··· INFORMATION SUPPLIED ···

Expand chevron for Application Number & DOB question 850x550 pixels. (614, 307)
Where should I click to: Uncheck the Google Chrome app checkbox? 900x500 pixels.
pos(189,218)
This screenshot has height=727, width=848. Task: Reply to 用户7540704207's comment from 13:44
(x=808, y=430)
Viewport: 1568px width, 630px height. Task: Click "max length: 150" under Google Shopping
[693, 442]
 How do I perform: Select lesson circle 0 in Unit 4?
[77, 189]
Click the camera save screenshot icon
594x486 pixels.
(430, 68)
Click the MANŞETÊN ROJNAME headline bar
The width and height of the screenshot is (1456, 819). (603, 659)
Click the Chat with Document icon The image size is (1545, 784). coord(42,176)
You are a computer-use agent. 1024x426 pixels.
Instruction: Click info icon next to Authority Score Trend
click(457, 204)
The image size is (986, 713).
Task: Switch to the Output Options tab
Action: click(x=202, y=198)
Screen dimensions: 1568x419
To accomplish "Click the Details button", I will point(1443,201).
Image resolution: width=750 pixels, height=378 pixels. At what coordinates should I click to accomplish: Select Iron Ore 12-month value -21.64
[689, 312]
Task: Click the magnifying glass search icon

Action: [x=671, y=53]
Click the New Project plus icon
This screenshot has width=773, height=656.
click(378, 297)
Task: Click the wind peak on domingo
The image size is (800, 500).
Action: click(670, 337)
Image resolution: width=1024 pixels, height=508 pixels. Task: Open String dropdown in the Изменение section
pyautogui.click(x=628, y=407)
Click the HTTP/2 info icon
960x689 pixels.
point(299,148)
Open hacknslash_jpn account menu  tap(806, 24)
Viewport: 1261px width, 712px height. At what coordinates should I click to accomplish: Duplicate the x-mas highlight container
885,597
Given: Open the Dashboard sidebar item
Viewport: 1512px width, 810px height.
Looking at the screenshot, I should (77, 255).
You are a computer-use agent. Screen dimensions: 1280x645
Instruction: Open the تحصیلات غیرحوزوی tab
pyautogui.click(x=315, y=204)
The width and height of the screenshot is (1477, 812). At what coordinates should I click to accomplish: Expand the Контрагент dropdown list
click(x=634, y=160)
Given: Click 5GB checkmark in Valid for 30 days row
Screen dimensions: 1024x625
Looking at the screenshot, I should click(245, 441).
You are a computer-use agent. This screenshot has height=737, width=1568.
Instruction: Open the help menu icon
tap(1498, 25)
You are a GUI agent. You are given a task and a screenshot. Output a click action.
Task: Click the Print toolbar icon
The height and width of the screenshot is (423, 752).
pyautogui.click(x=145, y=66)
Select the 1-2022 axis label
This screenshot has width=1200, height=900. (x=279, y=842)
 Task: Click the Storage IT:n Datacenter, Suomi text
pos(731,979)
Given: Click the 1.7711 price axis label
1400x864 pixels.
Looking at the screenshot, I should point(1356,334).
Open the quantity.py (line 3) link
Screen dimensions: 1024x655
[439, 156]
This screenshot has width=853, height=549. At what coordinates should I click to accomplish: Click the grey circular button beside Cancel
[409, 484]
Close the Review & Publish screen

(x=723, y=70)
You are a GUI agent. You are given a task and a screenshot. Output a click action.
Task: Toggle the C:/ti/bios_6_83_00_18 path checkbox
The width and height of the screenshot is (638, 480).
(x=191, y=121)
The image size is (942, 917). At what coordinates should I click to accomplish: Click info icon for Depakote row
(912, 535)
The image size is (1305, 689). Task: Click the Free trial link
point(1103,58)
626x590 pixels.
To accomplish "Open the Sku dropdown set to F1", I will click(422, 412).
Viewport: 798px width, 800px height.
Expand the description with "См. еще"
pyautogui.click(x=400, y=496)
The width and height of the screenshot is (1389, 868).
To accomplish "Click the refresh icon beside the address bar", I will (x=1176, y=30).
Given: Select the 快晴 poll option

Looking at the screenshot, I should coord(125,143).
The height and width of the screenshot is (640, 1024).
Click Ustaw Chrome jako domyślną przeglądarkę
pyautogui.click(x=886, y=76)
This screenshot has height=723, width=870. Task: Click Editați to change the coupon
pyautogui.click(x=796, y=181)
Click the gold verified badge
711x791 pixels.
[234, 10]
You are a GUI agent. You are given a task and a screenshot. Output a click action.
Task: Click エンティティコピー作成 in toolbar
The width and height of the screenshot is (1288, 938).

···

[PROMPT]
Please reproduce exactly the lines from the first one of the records above through the line containing "Click the HTTP/2 info icon", both included, and nothing else.

[REPLY]
Expand chevron for Application Number & DOB question 850x550 pixels. (614, 307)
Where should I click to: Uncheck the Google Chrome app checkbox? 900x500 pixels.
pos(189,218)
This screenshot has height=727, width=848. Task: Reply to 用户7540704207's comment from 13:44
(x=808, y=430)
Viewport: 1568px width, 630px height. Task: Click "max length: 150" under Google Shopping
[693, 442]
 How do I perform: Select lesson circle 0 in Unit 4?
[77, 189]
Click the camera save screenshot icon
594x486 pixels.
(430, 68)
Click the MANŞETÊN ROJNAME headline bar
The width and height of the screenshot is (1456, 819). (603, 659)
Click the Chat with Document icon The image size is (1545, 784). coord(42,176)
You are a computer-use agent. 1024x426 pixels.
Instruction: Click info icon next to Authority Score Trend
click(457, 204)
The image size is (986, 713).
Task: Switch to the Output Options tab
Action: click(x=202, y=198)
Screen dimensions: 1568x419
To accomplish "Click the Details button", I will point(1443,201).
Image resolution: width=750 pixels, height=378 pixels. At what coordinates should I click to accomplish: Select Iron Ore 12-month value -21.64
[689, 312]
Task: Click the magnifying glass search icon

Action: [x=671, y=53]
Click the New Project plus icon
This screenshot has width=773, height=656.
click(378, 297)
Task: Click the wind peak on domingo
The image size is (800, 500).
Action: click(670, 337)
Image resolution: width=1024 pixels, height=508 pixels. Task: Open String dropdown in the Изменение section
pyautogui.click(x=628, y=407)
Click the HTTP/2 info icon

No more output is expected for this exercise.